The only multi-file task. Extraction joins fenced blocks on # --- file boundary --- (see extract_python_code() at line 518).


Refactor tasks (2)

Both refactor tasks ship a "before" code block (TASK5_BEFORE, TASK6_BEFORE) embedded in the prompt and demand the model return a single refactored block.

task_flag_class

Name. Refactor boolean-flag class with global state into clean design.

Refactor the following Python code. The class uses boolean mode-flags to select behavior variants at runtime, and relies on hidden module-global state for caching and statistics. […] - Eliminate boolean mode-flags; use composition, strategy pattern, or explicit subclasses - Remove all module-global state; the class must be fully self-contained and independently testable - Preserve all observable behaviors (filtering, deduplication, normalization, validation, caching, statistics) - The refactored code must be importable and safe for concurrent use across multiple instances - Add type hints where missing

The "before" code is TASK5_BEFORE, defined in preamble_quality_v2_main.py above the TASKS list.

task_exception_pyramid

Name. Flatten exception pyramid: make errors explicit and loud.

Refactor the following Python code.
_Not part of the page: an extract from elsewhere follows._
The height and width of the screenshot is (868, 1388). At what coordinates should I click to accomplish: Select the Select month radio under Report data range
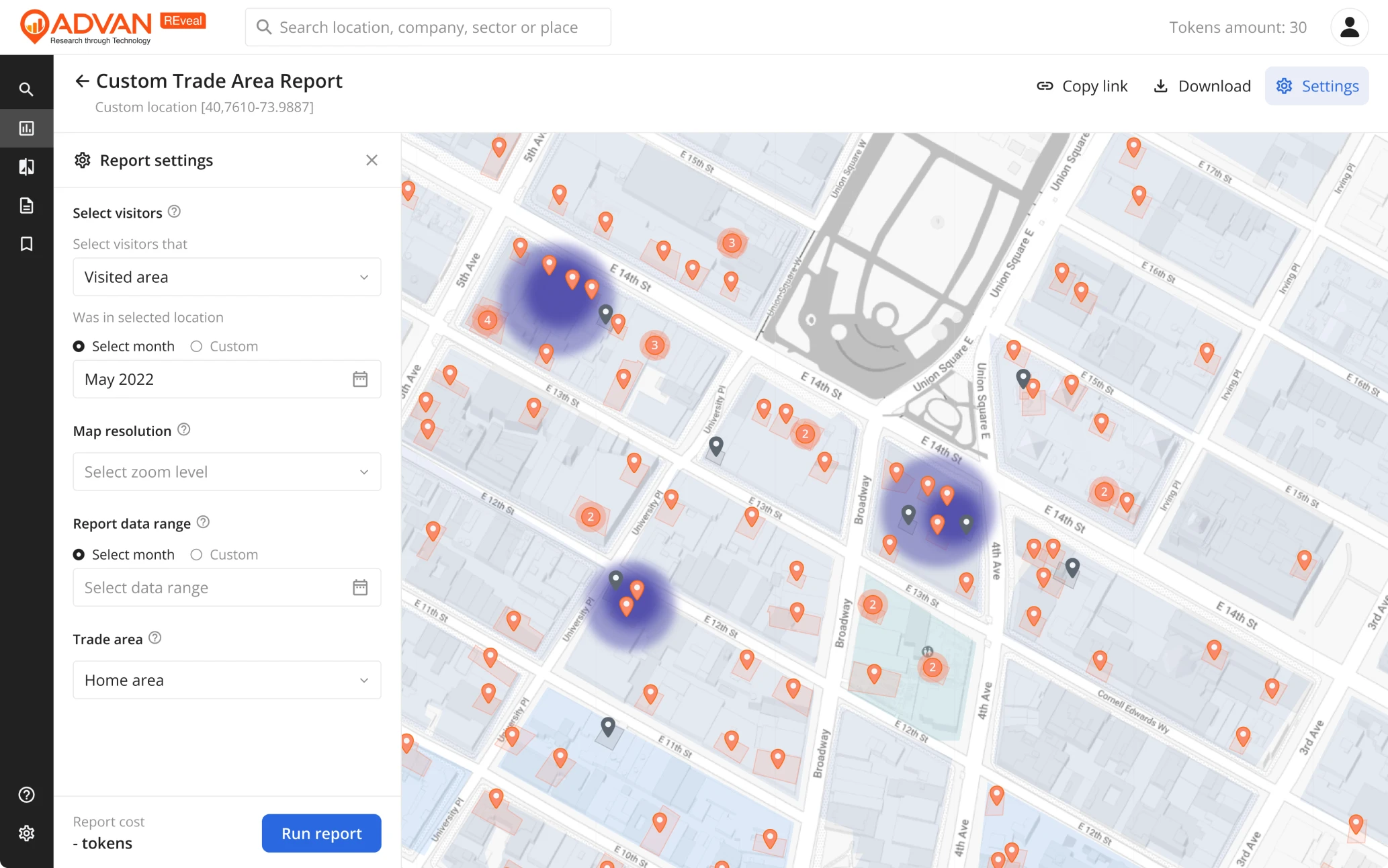click(x=79, y=554)
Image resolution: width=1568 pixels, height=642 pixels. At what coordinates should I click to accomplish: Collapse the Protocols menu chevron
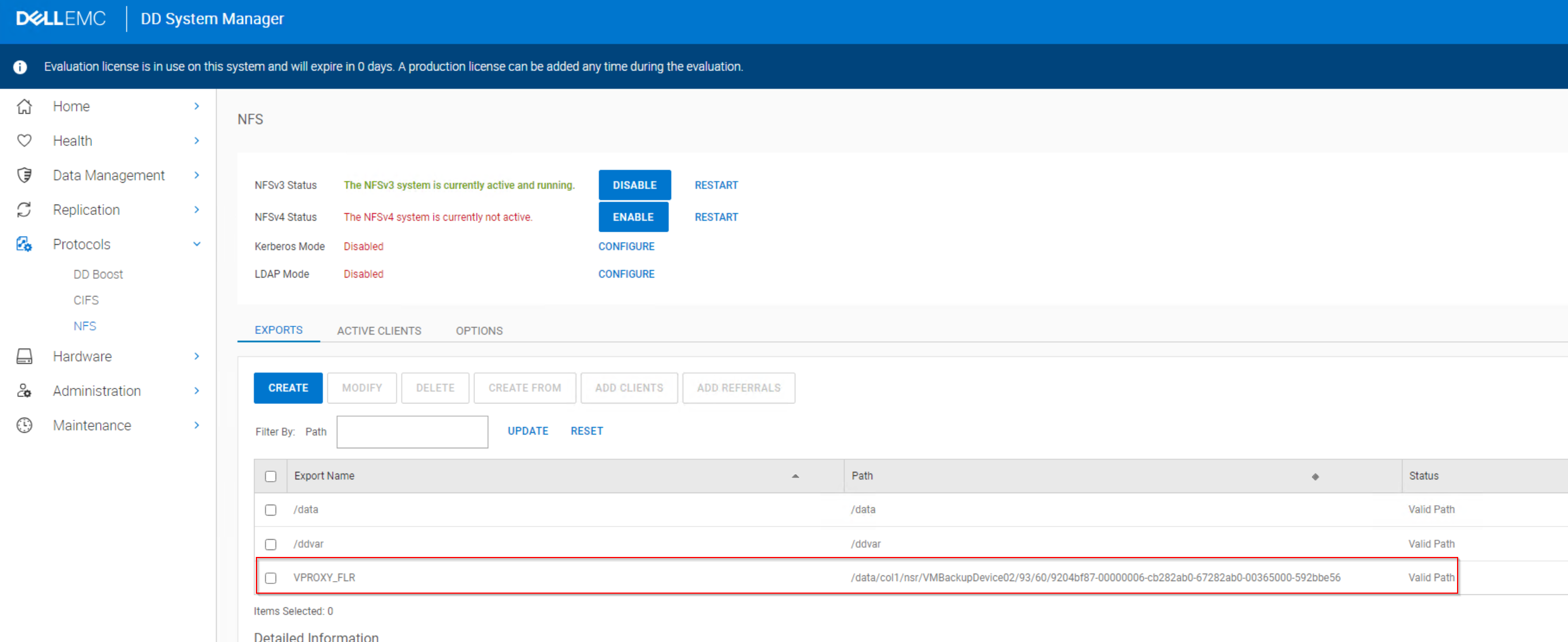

It uses deeply nested try/except blocks with broad exception catches and silently swallows most errors. […] - Eliminate all nested try/except structures — maximum 1 level of nesting - Remove all bare except Exception: pass clauses; every exception must either be re-raised, logged with full context, or converted to a specific typed exception - Preserve the function signature: load_and_merge_configs(primary_path, override_path=None) - The function should still return a merged dict (or {} on missing primary) - Make all error conditions visible: callers should be able to distinguish 'primary config missing' from 'primary config malformed' from 'override malformed' - Add type hints

The "before" code is TASK6_BEFORE.


Creation vs. refactor stratification

The v2 hypothesis predicts a larger preamble effect on creation tasks than on refactor tasks — refactor prompts are tightly constrained by the input code and leave less surface for preamble-driven craft choices. The per-task and category-stratified CQS tables are in experiment_v2_results/REPORT.md §3.

For the user-message construction (including the trivial_baseline override where the user message is just the task name), see build_user_prompt() at line 642.